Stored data
BEGIN

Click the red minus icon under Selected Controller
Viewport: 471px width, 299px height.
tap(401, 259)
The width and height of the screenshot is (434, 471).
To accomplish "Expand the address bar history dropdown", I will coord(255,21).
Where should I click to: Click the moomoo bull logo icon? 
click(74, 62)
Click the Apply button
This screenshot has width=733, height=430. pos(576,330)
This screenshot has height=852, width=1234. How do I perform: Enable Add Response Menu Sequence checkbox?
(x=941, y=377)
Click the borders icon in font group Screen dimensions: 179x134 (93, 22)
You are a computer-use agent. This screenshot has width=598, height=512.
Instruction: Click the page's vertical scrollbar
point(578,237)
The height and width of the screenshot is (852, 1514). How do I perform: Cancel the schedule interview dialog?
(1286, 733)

END
BEGIN

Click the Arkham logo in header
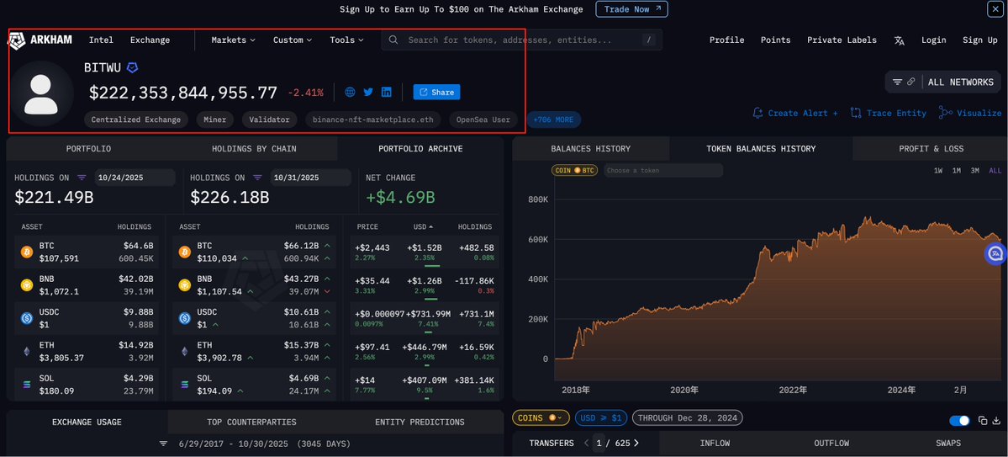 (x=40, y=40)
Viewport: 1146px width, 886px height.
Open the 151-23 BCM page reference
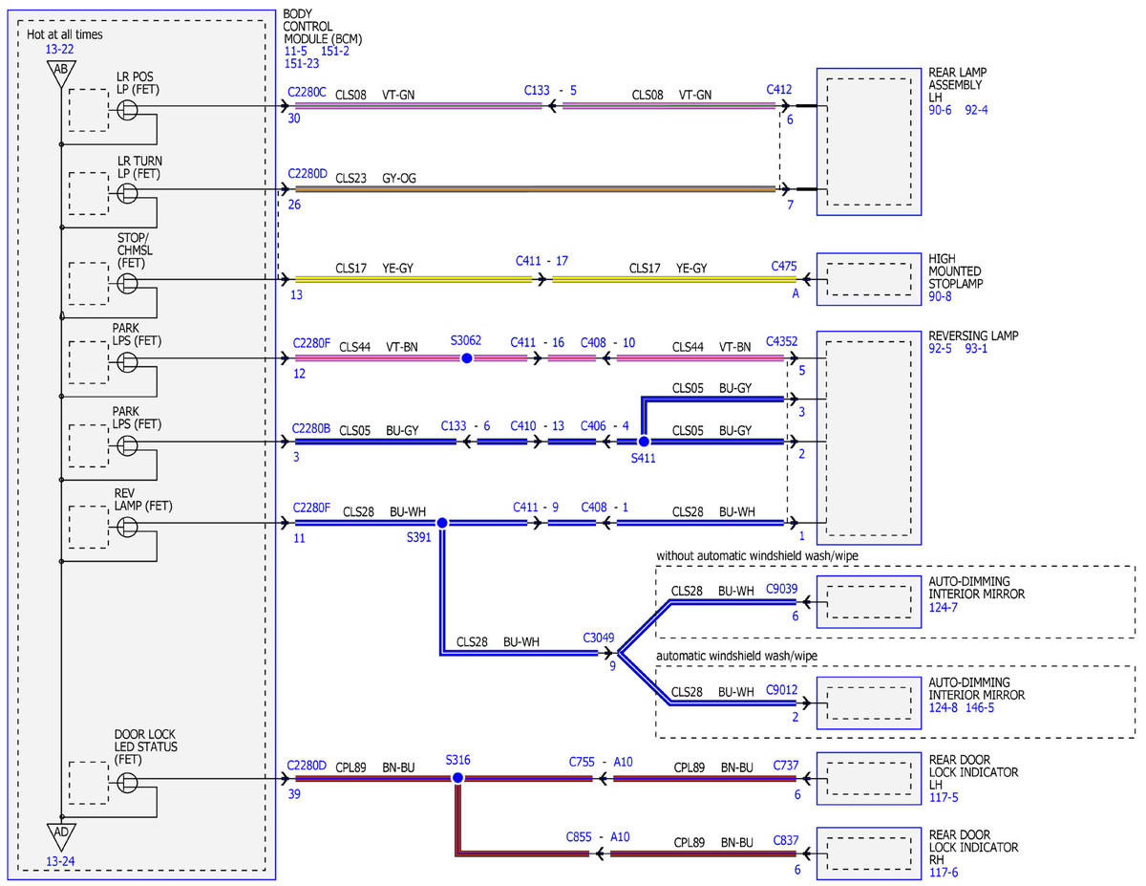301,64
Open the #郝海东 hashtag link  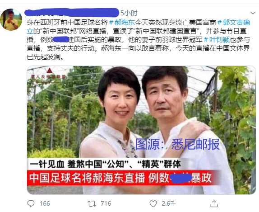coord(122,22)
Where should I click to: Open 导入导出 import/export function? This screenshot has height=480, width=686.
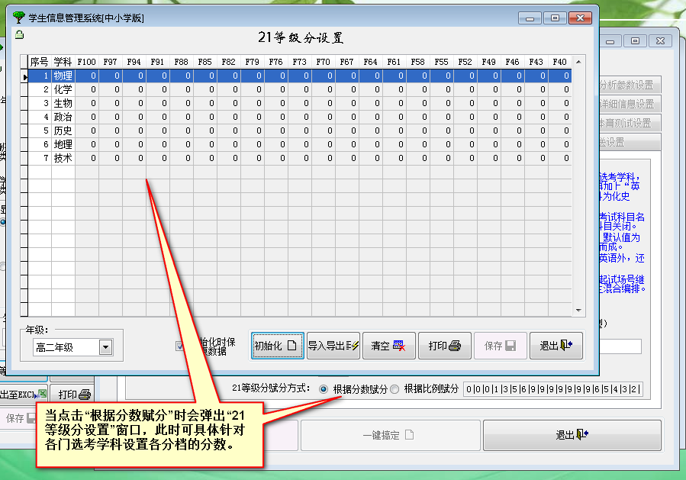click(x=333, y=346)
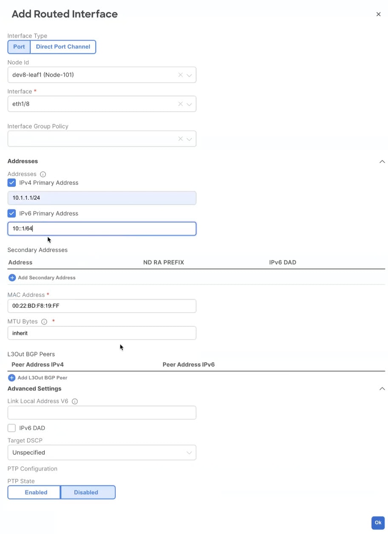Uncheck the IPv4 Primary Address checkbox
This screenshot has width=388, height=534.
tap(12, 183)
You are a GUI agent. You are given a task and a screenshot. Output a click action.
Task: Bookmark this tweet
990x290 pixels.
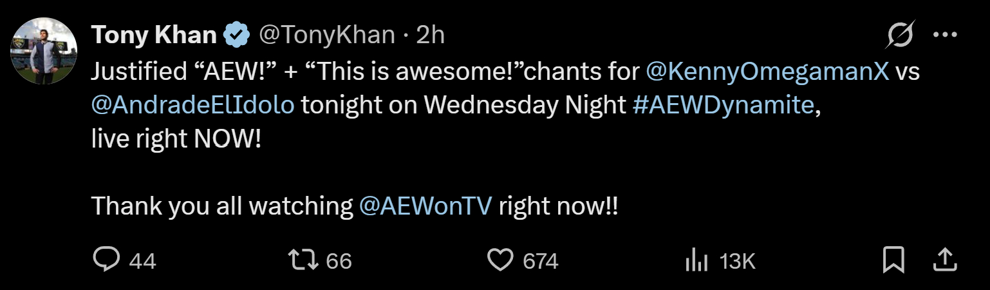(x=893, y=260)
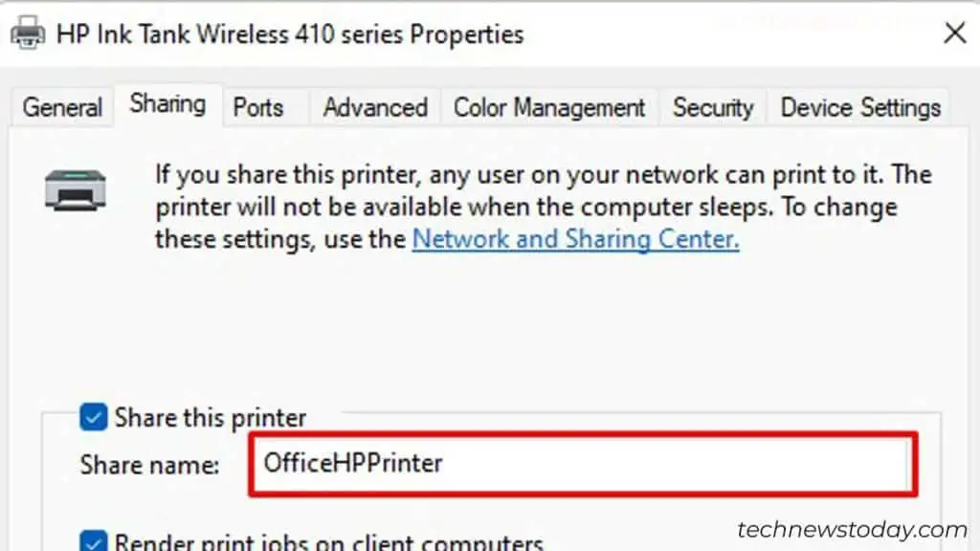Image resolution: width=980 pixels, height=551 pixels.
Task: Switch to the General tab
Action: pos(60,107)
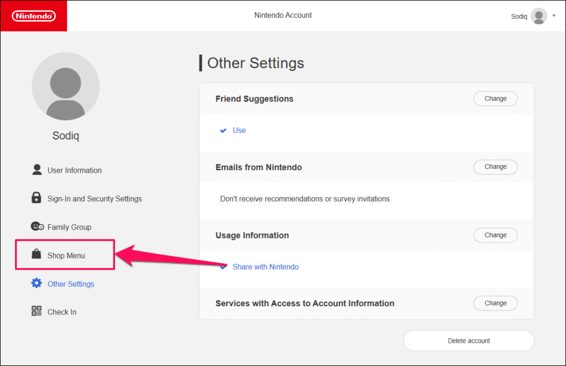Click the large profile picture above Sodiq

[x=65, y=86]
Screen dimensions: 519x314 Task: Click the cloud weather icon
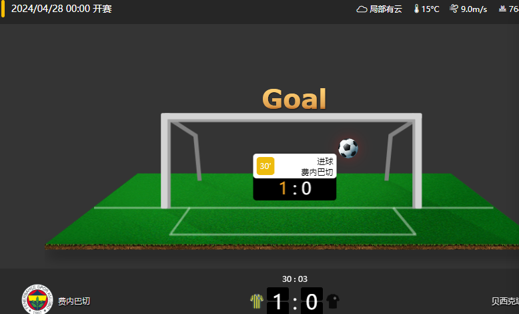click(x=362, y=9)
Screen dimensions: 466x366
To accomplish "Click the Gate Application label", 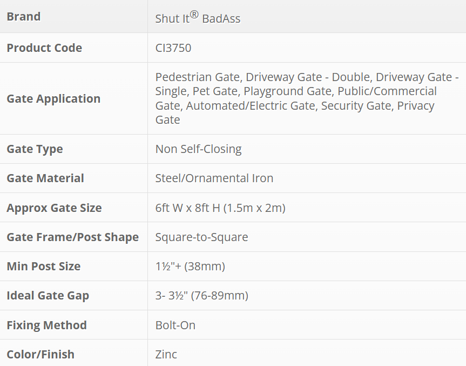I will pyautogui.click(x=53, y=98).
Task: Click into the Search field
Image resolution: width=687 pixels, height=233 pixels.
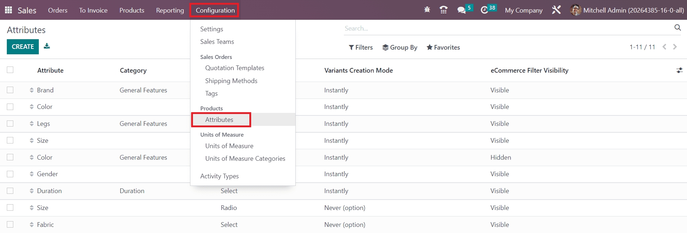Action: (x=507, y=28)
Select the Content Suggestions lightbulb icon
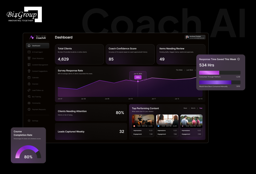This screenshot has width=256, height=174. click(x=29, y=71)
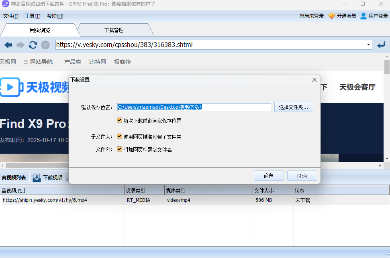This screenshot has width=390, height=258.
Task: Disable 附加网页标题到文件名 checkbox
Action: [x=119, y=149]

END
BEGIN

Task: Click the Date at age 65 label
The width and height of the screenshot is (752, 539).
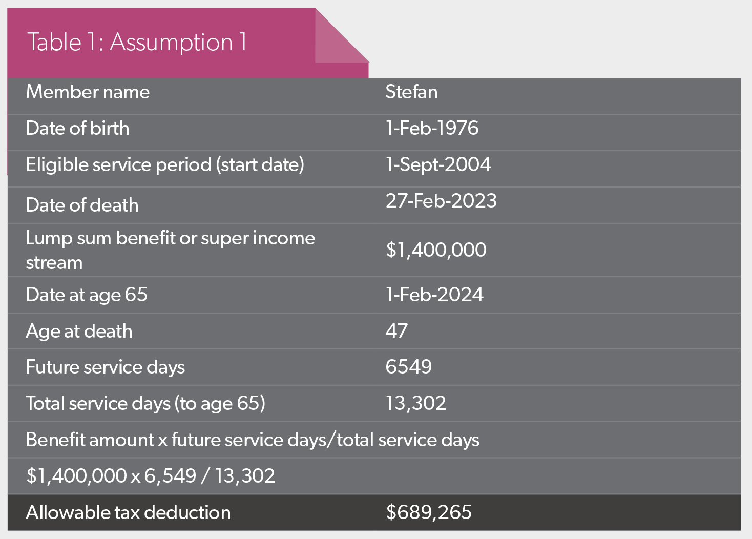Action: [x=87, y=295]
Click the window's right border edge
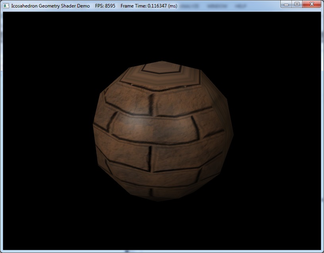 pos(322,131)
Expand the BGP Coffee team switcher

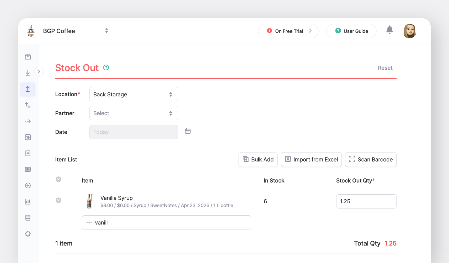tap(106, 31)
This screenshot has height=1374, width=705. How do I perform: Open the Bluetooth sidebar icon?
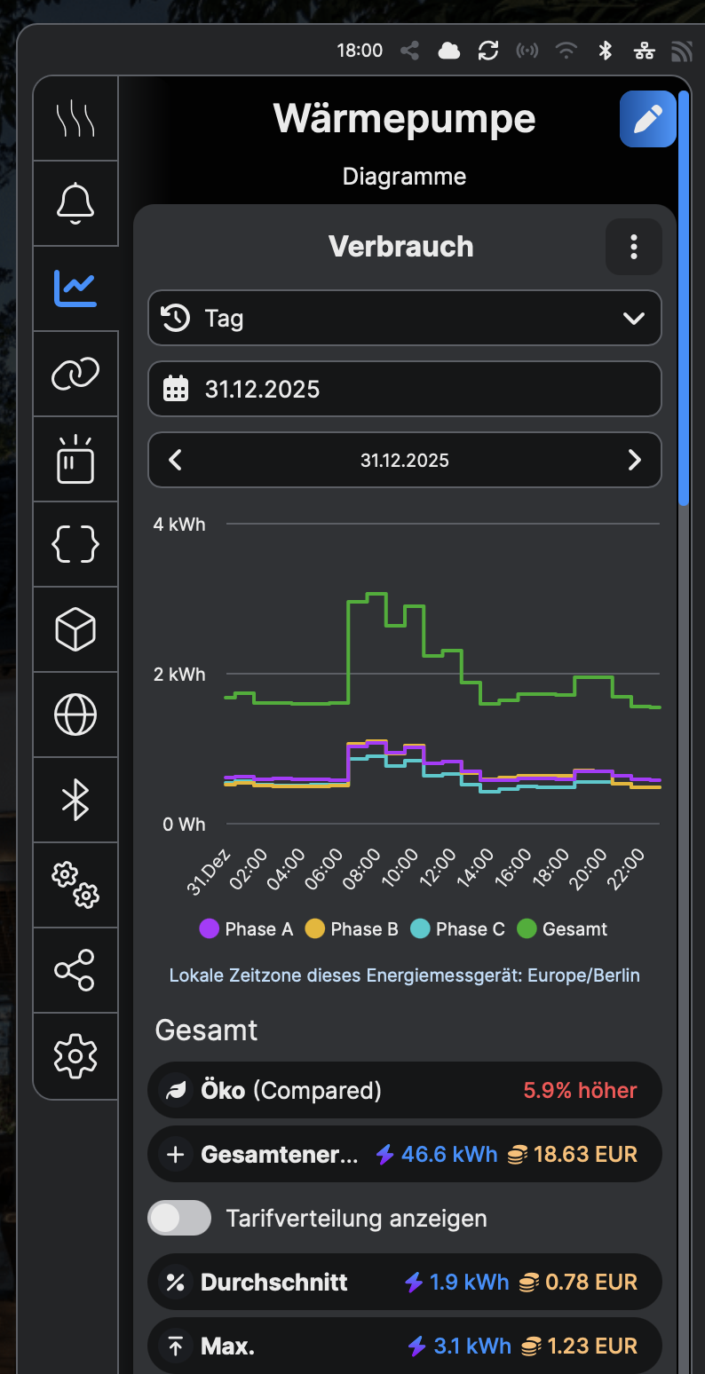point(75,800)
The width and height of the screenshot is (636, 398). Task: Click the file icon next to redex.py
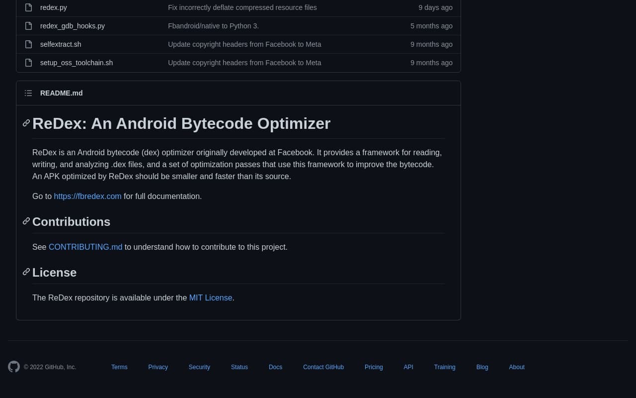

END

• _PROMPT_
List the lines of the entries that include "agent".

• _PROBLEM SOLUTION_
You are a computer-use agent. This screenshot has width=598, height=512.
You are a GUI agent. You are given a task and a screenshot. Output a click action.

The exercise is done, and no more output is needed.